> Data to process
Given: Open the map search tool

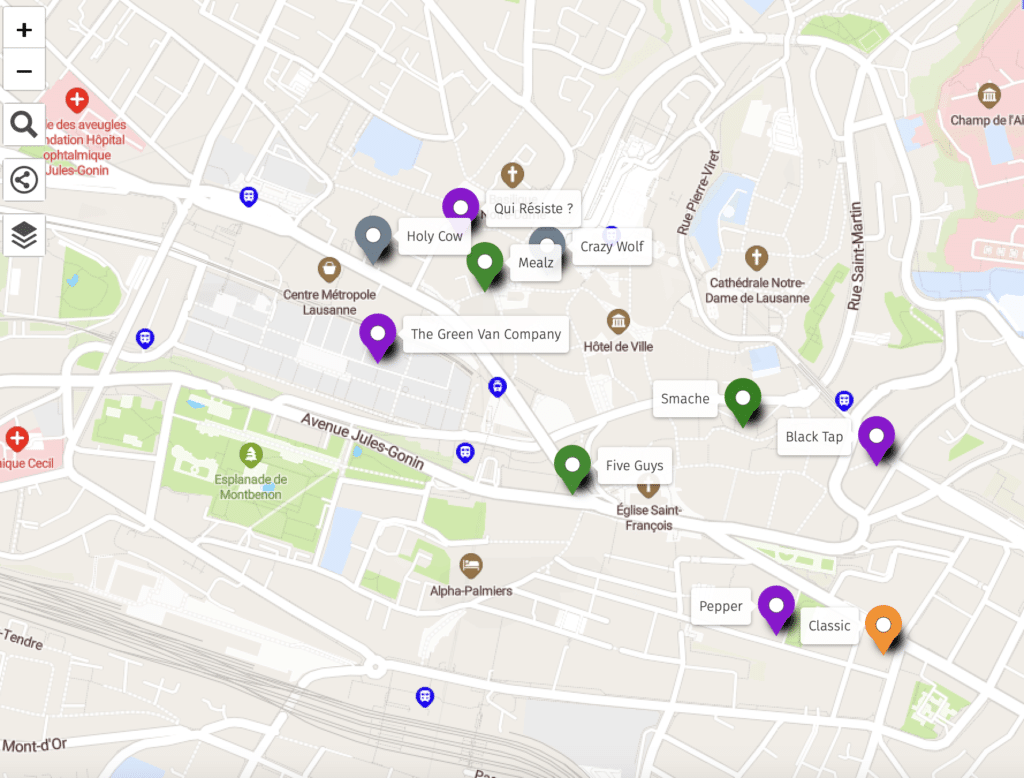Looking at the screenshot, I should point(24,124).
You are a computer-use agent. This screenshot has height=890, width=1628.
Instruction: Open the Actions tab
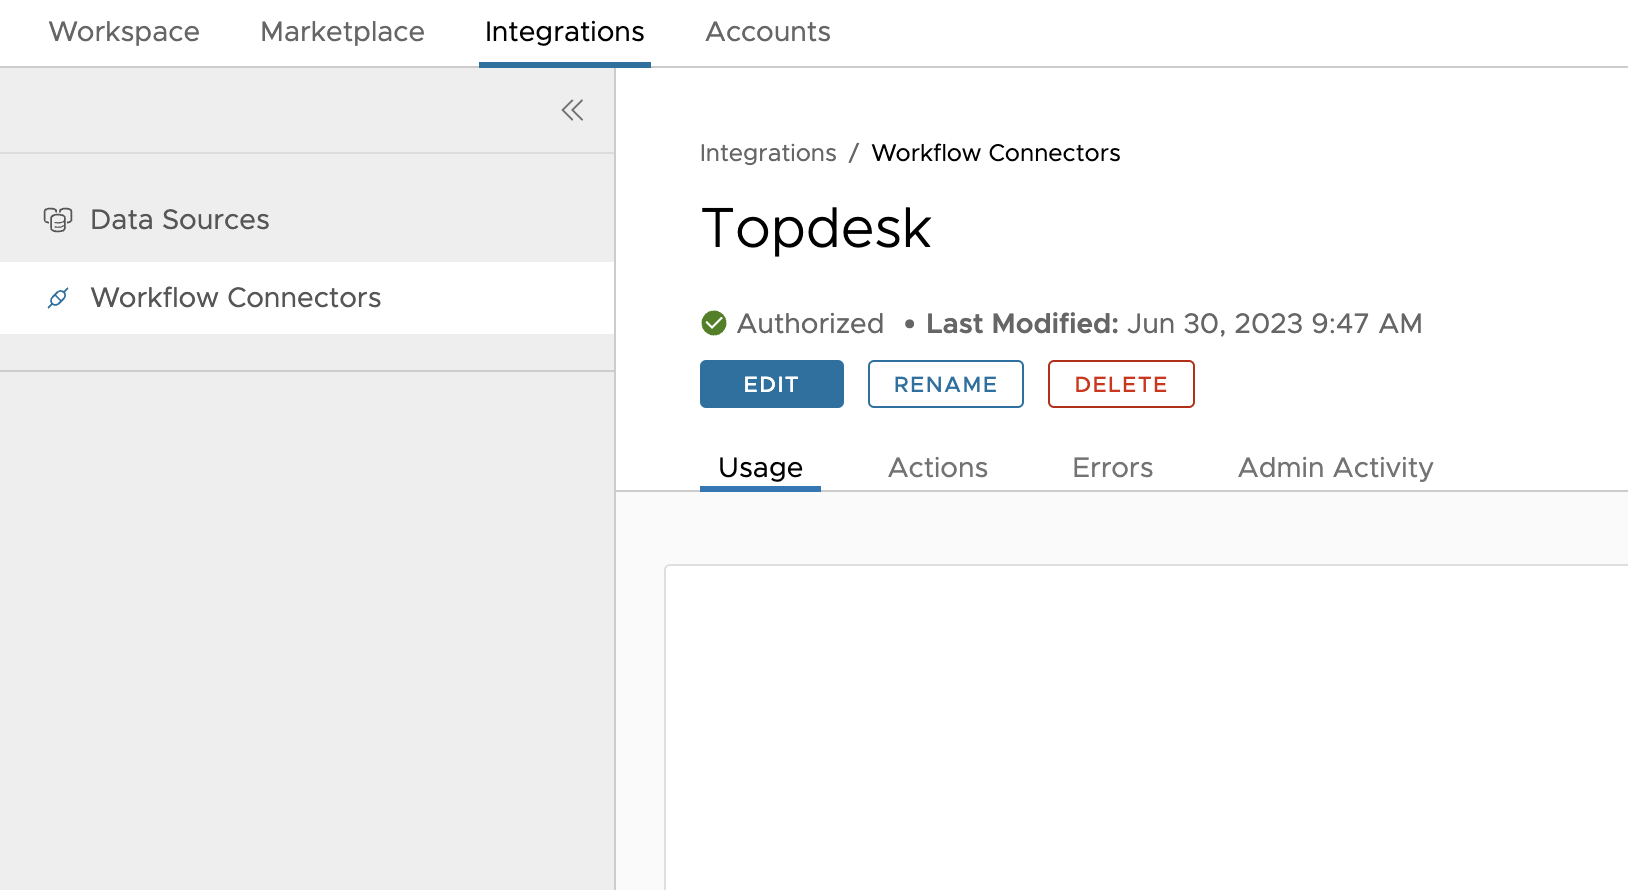click(937, 468)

> To do
Find the line containing "You are a computer-use" in the listing above. Restate it and every line after it, word for word, through the final line, leaving out the pictures.

> Your solution
You are a computer-use agent. This screenshot has height=890, width=1628.
Instruction: Open the Actions tab
click(937, 468)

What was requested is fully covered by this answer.